Regarding claim 3, the rejection of claim 2 is incorporated. Alakoye and Duan disclose all of the elements of the current invention as stated above. However, Alakoye and Duan fail to expressly recite wherein the speech detection model is obtained by training a set deep learning model using singing type speech signal samples and non-singing type speech signal samples.
Schlüter teaches “speech and a music detector based on an mcRBM.” (Schlüter, pg. 1, para. 4). Regarding claim 3, Schlüter teaches wherein the speech detection model is obtained by training a set deep learning model using singing type speech signal samples and non-singing type speech signal samples (The system includes a deep neural network trained using a "dataset consist[ing] of 42 hours of radio broadcasts finely segmented (with a resolution of 200 ms) into speech/nonspeech and music/nonmusic sections." where music and nonmusic speech samples includes singing type speech signal samples and non-singing type speech signal samples, respectively.; Schlüter, pg. 4, para 3).
It would have been prima facie obvious to one of ordinary skill in the art before the effective filing date of the claimed invention to have modified the digital media search and presentation system of Alakoye as modified by the song information display method of Duan to incorporate the teachings of Schlüter to include wherein the speech detection model is obtained by training a set deep learning model using singing type speech signal samples and non-singing type speech signal samples. The speech/music discrimination model improves accuracy over prior art systems in performing similar tasks, as recognized by Schlüter. (Schlüter, pg. 1, para. 6).

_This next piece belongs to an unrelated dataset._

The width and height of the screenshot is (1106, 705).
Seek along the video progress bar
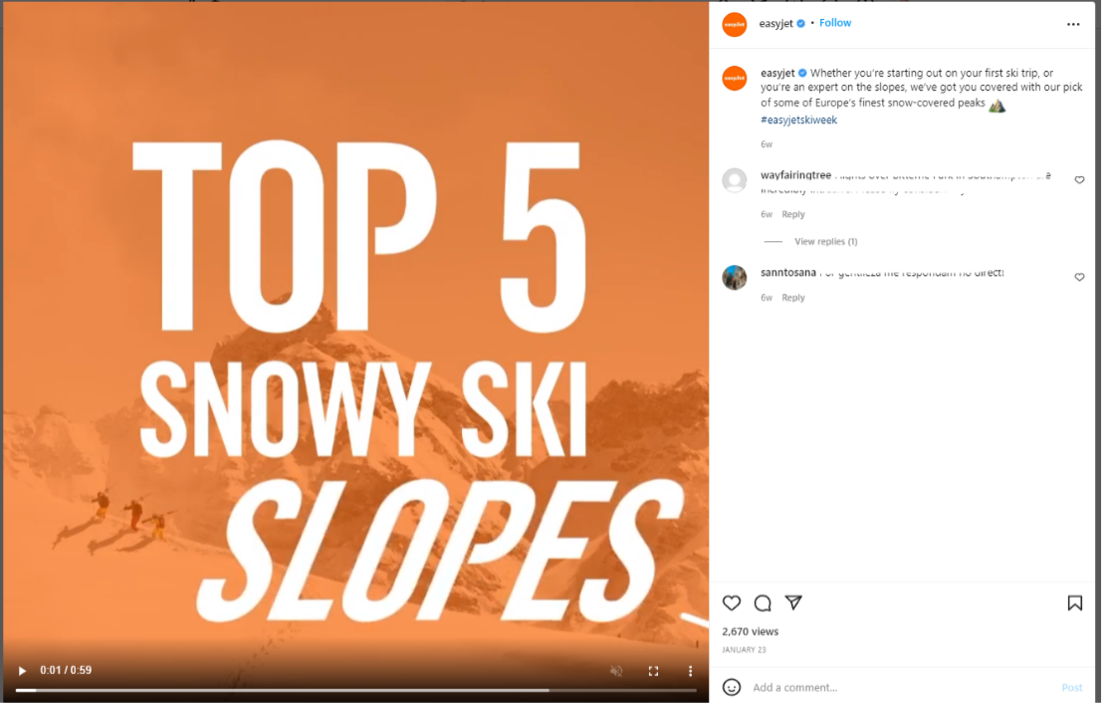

Regarding claim 4, the rejection of claim 2 is incorporated. Alakoye and Duan disclose all of the elements of the current invention as stated above. However, Alakoye and Duan fail to expressly recite before the inputting the speech signal within the set duration of the at least one live broadcast room into the speech detection model to obtain the speech signal that satisfies the set type condition, further comprising: respectively obtaining singing type speech signal samples and non-singing type speech signal samples; and training a set deep learning model using the singing type speech signal samples and the non- singing type speech signal samples to obtain the speech detection model.
The relevance of Schlüter is described above with relation to claim 3. Regarding claim 4, Schlüter teaches before the inputting the speech signal within the set duration of the at least one live broadcast room into the speech detection model to obtain the speech signal that satisfies the set type condition, further comprising (The training occurs before inputting the speech signal.; Schlüter, ¶¶ pg. 4, para 3): respectively obtaining singing type speech signal samples and non-singing type speech signal samples (Discloses obtaining "dataset consist[ing] of 42 hours of radio broadcasts finely segmented (with a resolution of 200 ms) into speech/nonspeech and music/nonmusic sections" where the annotation is performed in advance by paid students.; Schlüter, ¶¶ pg. 4, para 3); and training a set deep learning model using the singing type speech signal samples and the non- singing type speech signal samples to obtain the speech detection model (The system includes a deep learning model (mcRMB), trained prior to use, using a "dataset consist[ing] of 42 hours of radio broadcasts finely segmented (with a resolution of 200 ms) into speech/nonspeech and music/nonmusic sections." where music and nonmusic speech samples includes singing type speech signal samples and non-singing type speech signal samples, respectively; Schlüter, ¶¶ pg. 4, para 3).
It would have been prima facie obvious to one of ordinary skill in the art before the effective filing date of the claimed invention to have modified the digital media search and presentation system of Alakoye as modified by the song information display method of Duan to incorporate the teachings of Schlüter to include before the inputting the speech signal within the set duration of the at least one live broadcast room into the speech detection model to obtain the speech signal that satisfies the set type condition, further comprising: respectively obtaining singing type speech signal samples and non-singing type speech signal samples; and training a set deep learning model using the singing type speech signal samples and the non- singing type speech signal samples to obtain the speech detection model. The speech/music discrimination model improves accuracy over prior art systems in performing similar tasks, as recognized by Schlüter. (Schlüter, pg. 1, para. 6).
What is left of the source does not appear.